Problem requirements: Repeat the items below, swapping every "Viewport" for "Display" and leaving everything else unchanged.

—————

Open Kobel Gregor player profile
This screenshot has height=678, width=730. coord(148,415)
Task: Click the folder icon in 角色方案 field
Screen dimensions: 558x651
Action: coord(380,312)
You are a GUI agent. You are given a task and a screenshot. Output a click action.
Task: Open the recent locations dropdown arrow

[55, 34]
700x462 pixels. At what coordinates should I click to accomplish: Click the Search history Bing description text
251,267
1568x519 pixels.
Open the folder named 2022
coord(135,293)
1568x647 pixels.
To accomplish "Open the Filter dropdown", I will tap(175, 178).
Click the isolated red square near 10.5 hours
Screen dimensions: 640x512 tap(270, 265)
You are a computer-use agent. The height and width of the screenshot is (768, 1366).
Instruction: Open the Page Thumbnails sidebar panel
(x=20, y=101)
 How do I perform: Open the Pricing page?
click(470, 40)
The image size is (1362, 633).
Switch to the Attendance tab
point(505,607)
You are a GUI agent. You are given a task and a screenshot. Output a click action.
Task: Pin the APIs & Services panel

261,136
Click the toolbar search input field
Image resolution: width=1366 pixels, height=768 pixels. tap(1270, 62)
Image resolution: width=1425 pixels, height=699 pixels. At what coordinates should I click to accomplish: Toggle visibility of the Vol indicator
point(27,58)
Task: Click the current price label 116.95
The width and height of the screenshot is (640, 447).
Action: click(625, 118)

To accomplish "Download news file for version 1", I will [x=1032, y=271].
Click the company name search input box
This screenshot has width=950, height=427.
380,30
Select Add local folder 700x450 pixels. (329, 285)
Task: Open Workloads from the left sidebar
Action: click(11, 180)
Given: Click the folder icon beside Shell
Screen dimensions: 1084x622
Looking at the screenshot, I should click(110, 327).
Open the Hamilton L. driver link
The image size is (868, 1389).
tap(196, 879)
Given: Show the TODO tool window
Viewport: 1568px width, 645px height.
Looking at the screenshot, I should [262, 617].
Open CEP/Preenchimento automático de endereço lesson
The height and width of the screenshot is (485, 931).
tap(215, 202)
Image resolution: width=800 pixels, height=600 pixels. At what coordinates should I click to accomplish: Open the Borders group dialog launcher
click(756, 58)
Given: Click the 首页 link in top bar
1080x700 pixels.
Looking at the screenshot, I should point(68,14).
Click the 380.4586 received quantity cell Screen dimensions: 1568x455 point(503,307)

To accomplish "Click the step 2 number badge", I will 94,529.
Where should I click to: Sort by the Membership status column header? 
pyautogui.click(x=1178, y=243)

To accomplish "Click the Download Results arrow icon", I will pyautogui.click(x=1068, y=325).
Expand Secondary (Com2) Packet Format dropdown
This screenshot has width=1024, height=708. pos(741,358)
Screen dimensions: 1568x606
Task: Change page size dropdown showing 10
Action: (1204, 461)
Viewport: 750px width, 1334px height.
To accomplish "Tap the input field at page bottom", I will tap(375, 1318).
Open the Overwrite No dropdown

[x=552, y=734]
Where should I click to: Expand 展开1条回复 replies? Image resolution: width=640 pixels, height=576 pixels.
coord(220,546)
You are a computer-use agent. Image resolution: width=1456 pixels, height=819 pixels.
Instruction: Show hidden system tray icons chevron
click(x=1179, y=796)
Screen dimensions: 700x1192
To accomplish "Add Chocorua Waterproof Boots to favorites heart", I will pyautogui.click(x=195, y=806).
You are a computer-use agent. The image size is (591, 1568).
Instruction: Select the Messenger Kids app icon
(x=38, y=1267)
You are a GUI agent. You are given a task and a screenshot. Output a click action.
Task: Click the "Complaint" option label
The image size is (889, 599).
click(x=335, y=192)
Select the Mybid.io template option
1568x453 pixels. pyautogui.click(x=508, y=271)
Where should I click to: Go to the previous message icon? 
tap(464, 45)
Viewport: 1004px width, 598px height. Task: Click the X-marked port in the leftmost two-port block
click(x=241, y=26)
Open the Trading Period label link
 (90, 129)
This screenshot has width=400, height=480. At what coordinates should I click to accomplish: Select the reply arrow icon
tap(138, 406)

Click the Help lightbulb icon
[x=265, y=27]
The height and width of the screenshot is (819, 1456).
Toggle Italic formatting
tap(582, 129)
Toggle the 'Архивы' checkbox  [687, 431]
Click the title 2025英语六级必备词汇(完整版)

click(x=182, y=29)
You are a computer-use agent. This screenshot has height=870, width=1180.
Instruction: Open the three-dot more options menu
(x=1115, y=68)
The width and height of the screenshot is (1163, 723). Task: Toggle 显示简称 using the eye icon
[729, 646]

—————

Exercise result:
Open Kobel Gregor player profile
This screenshot has height=678, width=730. coord(148,415)
Task: Click the folder icon in 角色方案 field
Screen dimensions: 558x651
Action: coord(380,312)
You are a GUI agent. You are given a task and a screenshot. Output a click action.
Task: Open the recent locations dropdown arrow

[55, 34]
700x462 pixels. At what coordinates should I click to accomplish: Click the Search history Bing description text
251,267
1568x519 pixels.
Open the folder named 2022
coord(135,293)
1568x647 pixels.
To accomplish "Open the Filter dropdown", I will tap(175, 178).
Click the isolated red square near 10.5 hours
Screen dimensions: 640x512 tap(270, 265)
You are a computer-use agent. The height and width of the screenshot is (768, 1366).
Instruction: Open the Page Thumbnails sidebar panel
(x=20, y=101)
 How do I perform: Open the Pricing page?
click(470, 40)
The image size is (1362, 633).
Switch to the Attendance tab
point(505,607)
You are a GUI agent. You are given a task and a screenshot. Output a click action.
Task: Pin the APIs & Services panel

261,136
Click the toolbar search input field
Image resolution: width=1366 pixels, height=768 pixels. tap(1270, 62)
Image resolution: width=1425 pixels, height=699 pixels. At what coordinates should I click to accomplish: Toggle visibility of the Vol indicator
point(27,58)
Task: Click the current price label 116.95
The width and height of the screenshot is (640, 447).
Action: click(625, 118)

To accomplish "Download news file for version 1", I will [x=1032, y=271].
Click the company name search input box
This screenshot has width=950, height=427.
380,30
Select Add local folder 700x450 pixels. (329, 285)
Task: Open Workloads from the left sidebar
Action: click(11, 180)
Given: Click the folder icon beside Shell
Screen dimensions: 1084x622
Looking at the screenshot, I should click(110, 327).
Open the Hamilton L. driver link
The image size is (868, 1389).
tap(196, 879)
Given: Show the TODO tool window
Display: 1568px width, 645px height.
Looking at the screenshot, I should [262, 617].
Open CEP/Preenchimento automático de endereço lesson
The height and width of the screenshot is (485, 931).
tap(215, 202)
Image resolution: width=800 pixels, height=600 pixels. At what coordinates should I click to accomplish: Open the Borders group dialog launcher
click(756, 58)
Given: Click the 首页 link in top bar
1080x700 pixels.
Looking at the screenshot, I should point(68,14).
Click the 380.4586 received quantity cell Screen dimensions: 1568x455 point(503,307)

To accomplish "Click the step 2 number badge", I will 94,529.
Where should I click to: Sort by the Membership status column header? 
pyautogui.click(x=1178, y=243)

To accomplish "Click the Download Results arrow icon", I will pyautogui.click(x=1068, y=325).
Expand Secondary (Com2) Packet Format dropdown
This screenshot has width=1024, height=708. pos(741,358)
Screen dimensions: 1568x606
Task: Change page size dropdown showing 10
Action: (1204, 461)
Display: 750px width, 1334px height.
To accomplish "Tap the input field at page bottom", I will tap(375, 1318).
Open the Overwrite No dropdown

[x=552, y=734]
Where should I click to: Expand 展开1条回复 replies? Image resolution: width=640 pixels, height=576 pixels.
coord(220,546)
You are a computer-use agent. Image resolution: width=1456 pixels, height=819 pixels.
Instruction: Show hidden system tray icons chevron
click(x=1179, y=796)
Screen dimensions: 700x1192
To accomplish "Add Chocorua Waterproof Boots to favorites heart", I will pyautogui.click(x=195, y=806).
You are a computer-use agent. The image size is (591, 1568).
Instruction: Select the Messenger Kids app icon
(x=38, y=1267)
You are a GUI agent. You are given a task and a screenshot. Output a click action.
Task: Click the "Complaint" option label
The image size is (889, 599).
click(x=335, y=192)
Select the Mybid.io template option
1568x453 pixels. pyautogui.click(x=508, y=271)
Where should I click to: Go to the previous message icon? 
tap(464, 45)
Display: 1004px width, 598px height. Task: Click the X-marked port in the leftmost two-port block
click(x=241, y=26)
Open the Trading Period label link
 (90, 129)
This screenshot has width=400, height=480. At what coordinates should I click to accomplish: Select the reply arrow icon
tap(138, 406)

Click the Help lightbulb icon
[x=265, y=27]
The height and width of the screenshot is (819, 1456).
Toggle Italic formatting
tap(582, 129)
Toggle the 'Архивы' checkbox  [687, 431]
Click the title 2025英语六级必备词汇(完整版)

click(x=182, y=29)
You are a computer-use agent. This screenshot has height=870, width=1180.
Instruction: Open the three-dot more options menu
(x=1115, y=68)
The width and height of the screenshot is (1163, 723). Task: Toggle 显示简称 using the eye icon
[729, 646]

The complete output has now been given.